→ **INSTRUCTIONS FOR THE TASK**
All that is wanted is an exact copy of the line containing "app-android (76, 242)" and the lines after it, through the end of the records.

→ **DATA TO USE**
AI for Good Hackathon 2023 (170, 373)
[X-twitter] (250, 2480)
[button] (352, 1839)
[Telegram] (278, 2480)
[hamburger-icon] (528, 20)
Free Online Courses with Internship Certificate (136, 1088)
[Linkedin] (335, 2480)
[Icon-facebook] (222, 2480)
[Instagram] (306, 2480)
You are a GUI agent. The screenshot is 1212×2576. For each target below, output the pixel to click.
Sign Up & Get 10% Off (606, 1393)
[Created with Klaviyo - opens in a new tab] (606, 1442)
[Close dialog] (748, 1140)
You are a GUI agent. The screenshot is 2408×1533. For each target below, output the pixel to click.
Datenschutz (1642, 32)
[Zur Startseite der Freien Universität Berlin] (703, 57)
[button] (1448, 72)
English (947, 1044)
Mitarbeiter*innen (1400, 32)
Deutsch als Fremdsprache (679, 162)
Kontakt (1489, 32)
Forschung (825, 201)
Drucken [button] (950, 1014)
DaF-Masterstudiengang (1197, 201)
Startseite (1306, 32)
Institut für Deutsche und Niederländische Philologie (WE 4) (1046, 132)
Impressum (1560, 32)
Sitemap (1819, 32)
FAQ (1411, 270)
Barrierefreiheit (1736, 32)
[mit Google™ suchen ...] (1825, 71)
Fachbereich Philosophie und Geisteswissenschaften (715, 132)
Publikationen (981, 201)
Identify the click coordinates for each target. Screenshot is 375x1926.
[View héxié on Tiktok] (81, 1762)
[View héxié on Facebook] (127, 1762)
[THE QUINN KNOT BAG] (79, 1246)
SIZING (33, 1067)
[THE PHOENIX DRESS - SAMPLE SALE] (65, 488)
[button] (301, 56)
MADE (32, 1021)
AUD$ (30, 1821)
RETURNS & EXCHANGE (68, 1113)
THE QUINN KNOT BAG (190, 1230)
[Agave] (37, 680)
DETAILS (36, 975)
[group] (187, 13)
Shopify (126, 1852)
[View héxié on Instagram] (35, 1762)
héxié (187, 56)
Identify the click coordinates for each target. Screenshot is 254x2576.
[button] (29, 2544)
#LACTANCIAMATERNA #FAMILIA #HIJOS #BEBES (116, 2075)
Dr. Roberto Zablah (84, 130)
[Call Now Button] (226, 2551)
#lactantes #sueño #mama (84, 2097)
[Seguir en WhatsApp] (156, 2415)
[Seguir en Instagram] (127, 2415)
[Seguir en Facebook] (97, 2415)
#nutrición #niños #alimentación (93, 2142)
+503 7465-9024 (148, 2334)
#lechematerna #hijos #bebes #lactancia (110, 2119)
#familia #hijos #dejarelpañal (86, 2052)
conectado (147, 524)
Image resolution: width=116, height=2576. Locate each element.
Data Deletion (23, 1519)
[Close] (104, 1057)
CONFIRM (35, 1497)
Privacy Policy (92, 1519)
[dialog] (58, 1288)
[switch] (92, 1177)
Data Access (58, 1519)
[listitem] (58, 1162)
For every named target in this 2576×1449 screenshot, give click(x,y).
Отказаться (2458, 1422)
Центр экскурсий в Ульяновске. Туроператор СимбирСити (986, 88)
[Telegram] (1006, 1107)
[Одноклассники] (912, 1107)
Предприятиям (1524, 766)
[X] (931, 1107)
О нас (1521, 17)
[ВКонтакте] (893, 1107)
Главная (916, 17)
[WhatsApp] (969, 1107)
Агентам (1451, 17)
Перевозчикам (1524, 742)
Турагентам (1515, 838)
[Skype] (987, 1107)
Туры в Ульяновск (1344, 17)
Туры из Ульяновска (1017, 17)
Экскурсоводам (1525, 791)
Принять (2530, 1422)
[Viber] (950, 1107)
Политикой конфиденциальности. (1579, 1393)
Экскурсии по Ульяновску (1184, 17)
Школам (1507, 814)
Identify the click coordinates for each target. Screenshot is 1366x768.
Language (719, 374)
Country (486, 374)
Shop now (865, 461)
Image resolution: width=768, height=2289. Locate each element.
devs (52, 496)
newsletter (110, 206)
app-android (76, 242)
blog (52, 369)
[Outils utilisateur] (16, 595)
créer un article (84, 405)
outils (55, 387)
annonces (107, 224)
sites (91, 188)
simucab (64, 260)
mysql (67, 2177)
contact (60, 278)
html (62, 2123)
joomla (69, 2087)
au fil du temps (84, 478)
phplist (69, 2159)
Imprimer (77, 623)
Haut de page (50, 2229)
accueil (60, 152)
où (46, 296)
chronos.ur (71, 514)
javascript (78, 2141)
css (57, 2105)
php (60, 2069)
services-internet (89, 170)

→ **SOLUTION TO THE EXERCISE**
app-android (76, 242)
blog (52, 369)
[Outils utilisateur] (16, 595)
créer un article (84, 405)
outils (55, 387)
annonces (107, 224)
sites (91, 188)
simucab (64, 260)
mysql (67, 2177)
contact (60, 278)
html (62, 2123)
joomla (69, 2087)
au fil du temps (84, 478)
phplist (69, 2159)
Imprimer (77, 623)
Haut de page (50, 2229)
accueil (60, 152)
où (46, 296)
chronos.ur (71, 514)
javascript (78, 2141)
css (57, 2105)
php (60, 2069)
services-internet (89, 170)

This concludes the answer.